Aim of the exercise: Which lines of the records below contain the string "thumb"? Report each of them.

Information supplied:
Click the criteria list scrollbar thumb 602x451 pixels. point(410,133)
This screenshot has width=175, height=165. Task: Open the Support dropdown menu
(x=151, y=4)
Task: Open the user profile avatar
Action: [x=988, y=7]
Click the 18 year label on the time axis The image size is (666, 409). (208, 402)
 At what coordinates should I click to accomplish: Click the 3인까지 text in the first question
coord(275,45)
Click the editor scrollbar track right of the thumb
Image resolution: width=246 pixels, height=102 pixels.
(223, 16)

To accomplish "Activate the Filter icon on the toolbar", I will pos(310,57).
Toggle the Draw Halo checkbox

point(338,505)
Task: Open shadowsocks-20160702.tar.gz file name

...

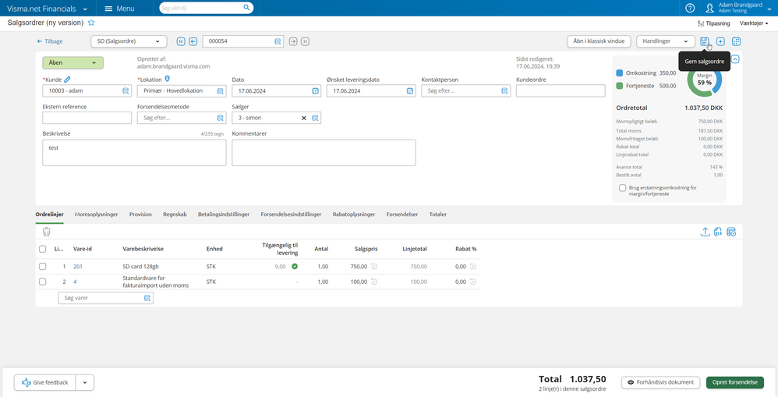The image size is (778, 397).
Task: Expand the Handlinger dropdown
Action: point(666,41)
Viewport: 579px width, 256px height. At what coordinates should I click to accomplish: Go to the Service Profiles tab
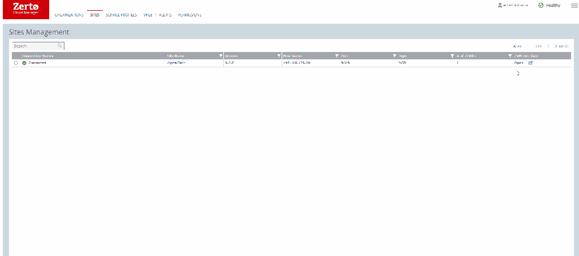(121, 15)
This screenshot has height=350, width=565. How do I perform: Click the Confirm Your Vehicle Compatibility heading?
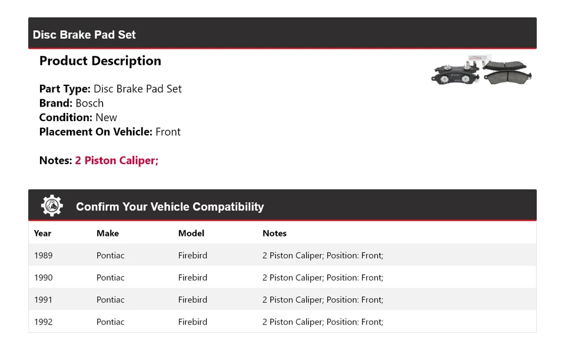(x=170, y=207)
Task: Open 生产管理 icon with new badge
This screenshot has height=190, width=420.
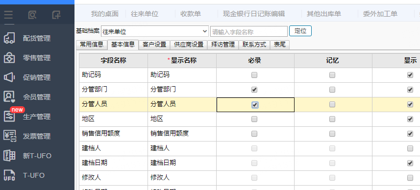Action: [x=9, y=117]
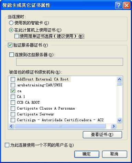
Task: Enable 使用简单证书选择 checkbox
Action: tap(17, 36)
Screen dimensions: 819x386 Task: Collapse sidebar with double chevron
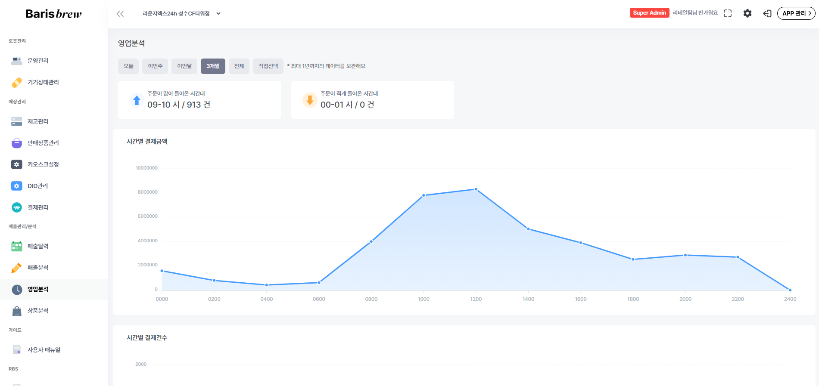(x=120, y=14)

Solution for this problem:
Click the criteria list scrollbar thumb 602x451 pixels. point(410,133)
Click the editor scrollbar track right of the thumb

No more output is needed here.